To shed more light on the situation I have to clarify the fact that, starting with 1916, the Imperial Russian Air Service was organized in Battle Aviation Groups (the equivalent of modern Air Flotilla). Each Battle Aviation Group consisted of more Corps Aerial Detachments (the equivalent of modern Squadrons). Lieutenant Boris Guber was a pilot in the Battle Aviation Group no.1, which consisted of Corps Aerial Detachments no. 2, 4 and 19. Guber flew in the 19th Detachment, while Kozakov in the 4th Detachment. It results very clearly that they were both in the same unit, but the plane didn’t belong to Kozakov. The airplne in the photograph, marked with the serial number N3598, was captured by the Austro-Hungarian army in November 1917. It had become a plane in Guber’s Detachment on August 16th, 1917. When it was captured, the plane had already registered 27 hours and 45 minutes in aerial combat, as it is stated in Victor Kulikov’s book Russian Aces in Wolrd War I.
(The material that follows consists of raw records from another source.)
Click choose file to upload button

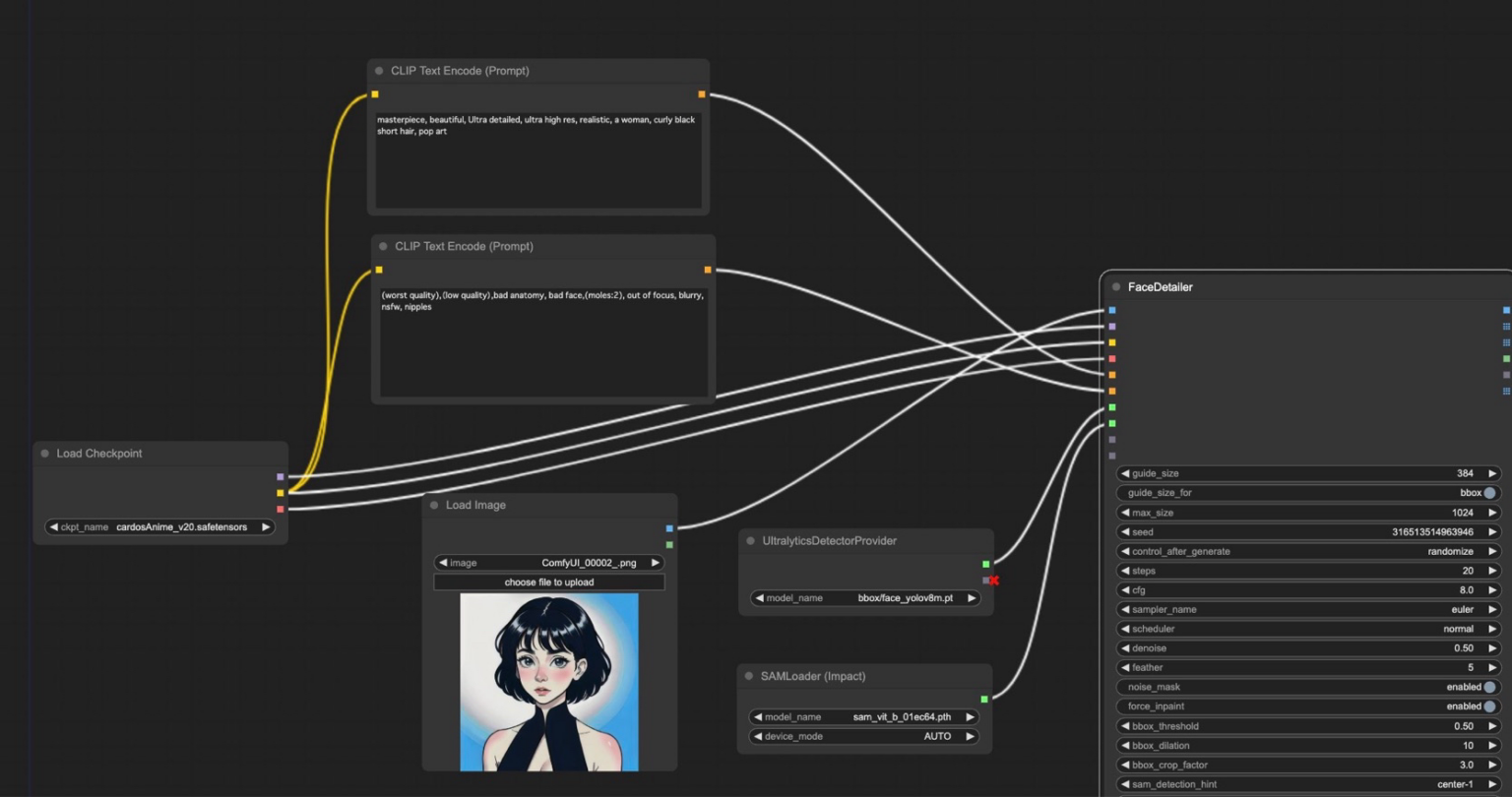tap(548, 582)
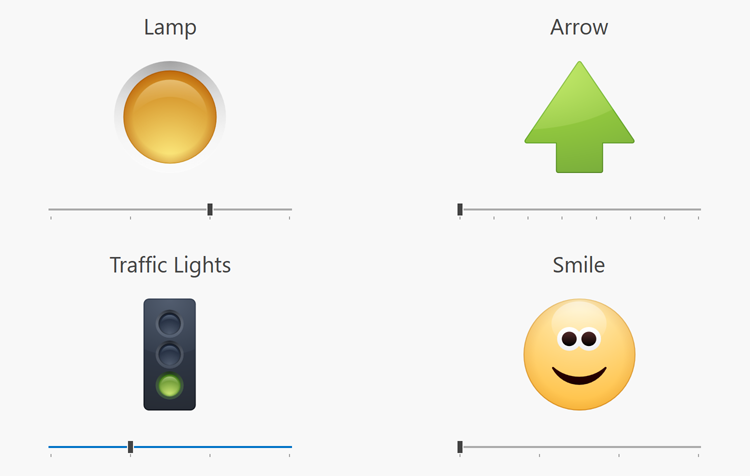Viewport: 750px width, 476px height.
Task: Click the "Smile" title label
Action: pyautogui.click(x=579, y=265)
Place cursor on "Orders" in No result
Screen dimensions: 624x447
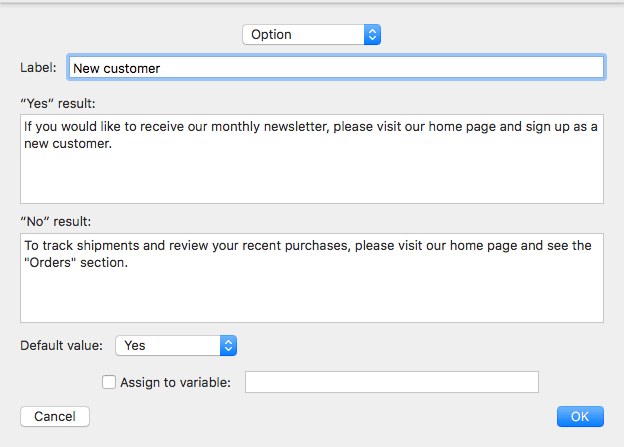[x=51, y=263]
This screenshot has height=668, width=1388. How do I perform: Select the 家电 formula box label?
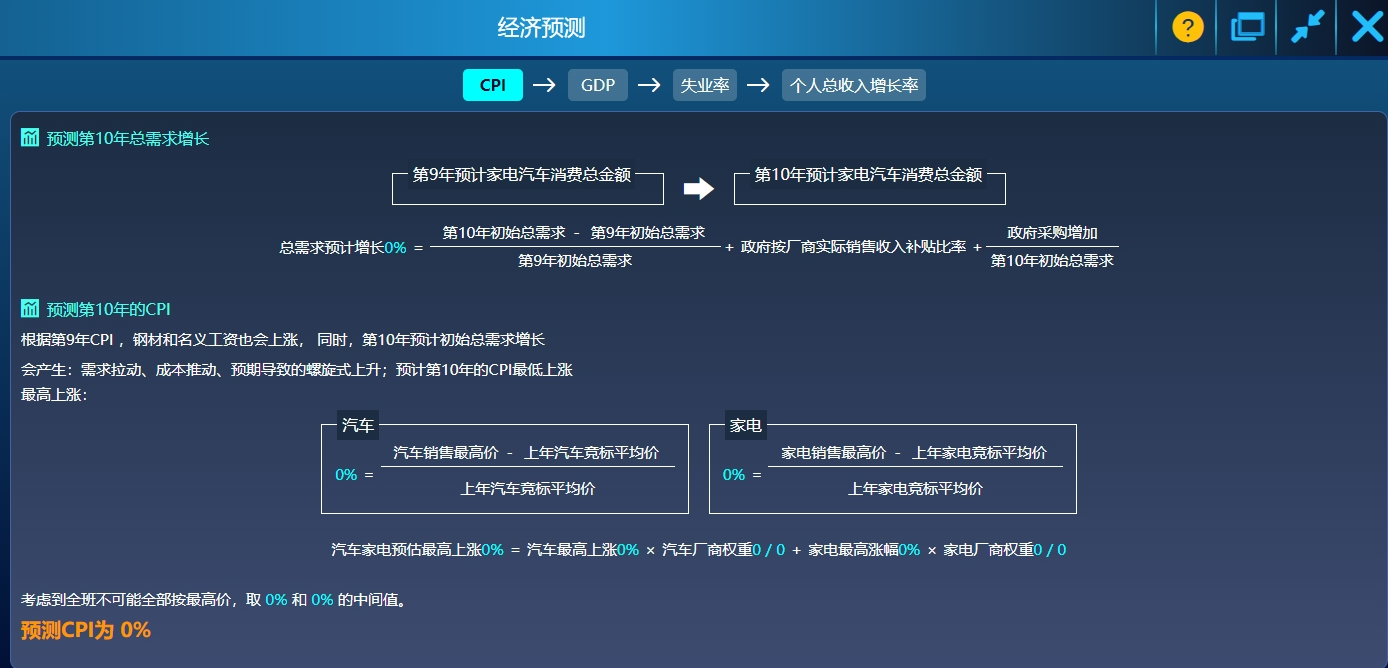tap(745, 425)
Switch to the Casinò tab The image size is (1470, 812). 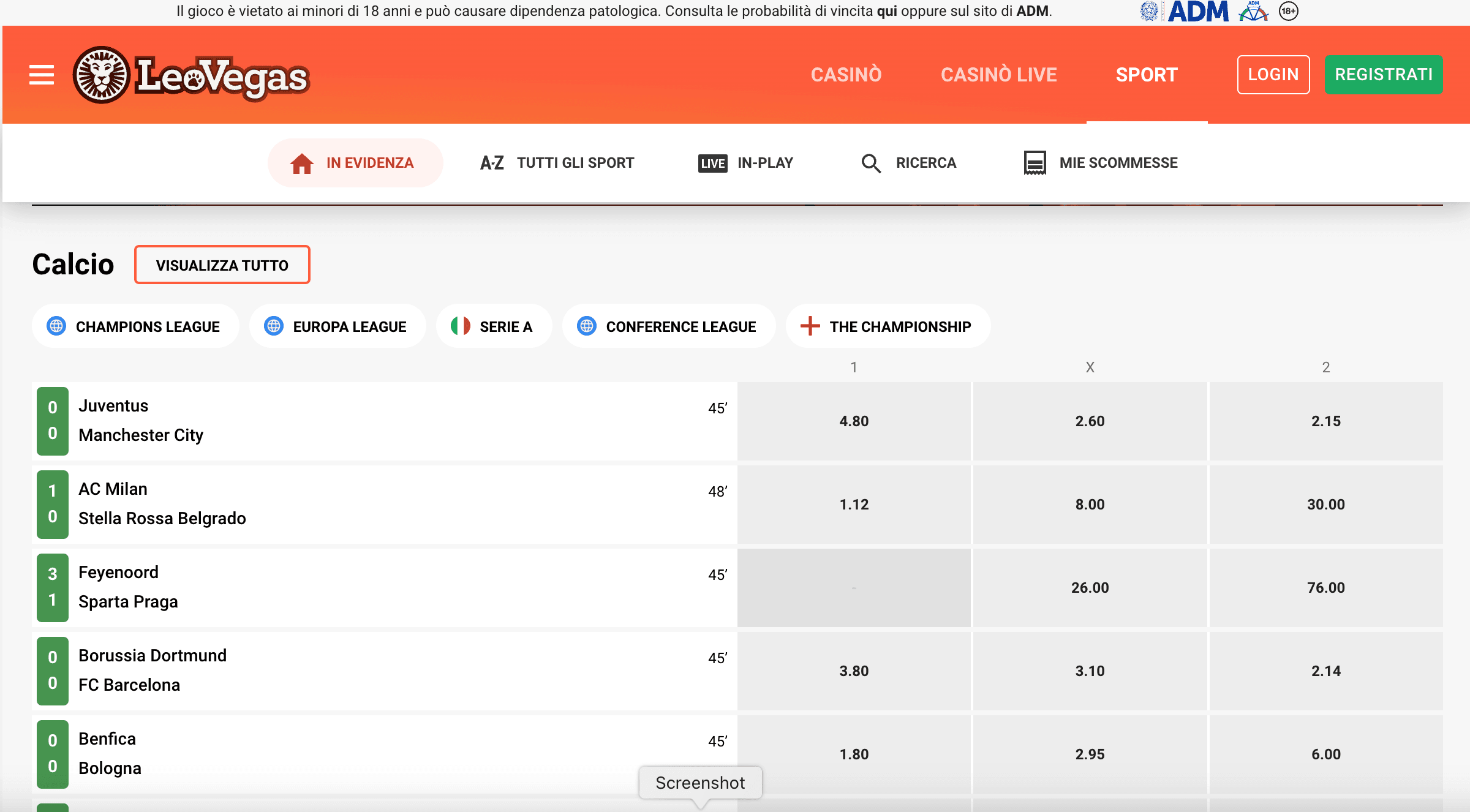846,75
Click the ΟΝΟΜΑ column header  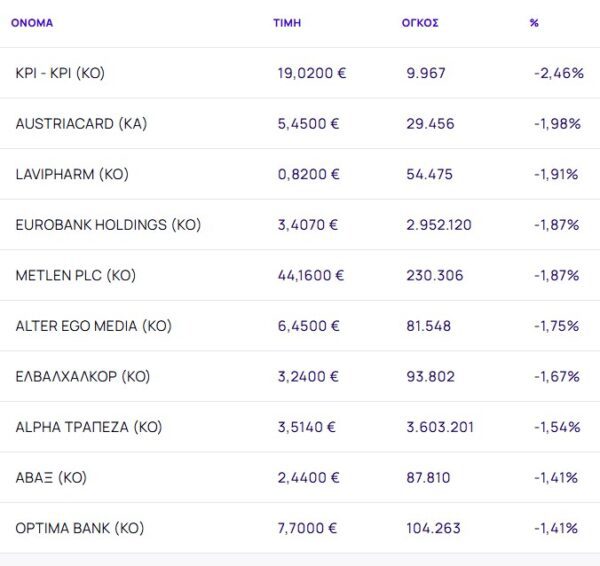click(32, 22)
Then I remembered what the man I had the photographs from said to me – his great-grandfather had given them to him and he had origins in Transilvania (a part of the Austro-Hungarian Empire, at the time) and had fought in the Austro-Hungarian army. The place where the airplane had been captured and the photo taken remains a mystery – possibly on the Russian front, or on the Romanian front, where the Czarist army was slowly disintegrating under the influence of the Russian Revolution, in November 1917. Probably the owner of the photographs had been enroled in the Austro-Hungarian aviation or in the Military Photographic Service. This could be an explanation for the consitent pack of photographs, each carefully dated on reverse 1918 – the year that ended not only the madness of the Great War, but also empires and each surviver began his/ her own journey… some back to Austria, some to Hungary, Romania, Serbia…

To conclude this story I cannot refrain from wondering: who is right? The historians or the one who firmly wrote the name Kozakov twice on the photo and its reverse? And who could be the character watching us from behind the plane’s tail, dressed in Austro-Hungarian uniform? Could he be original owner of the photograph and who sent his memories of these events over the years?!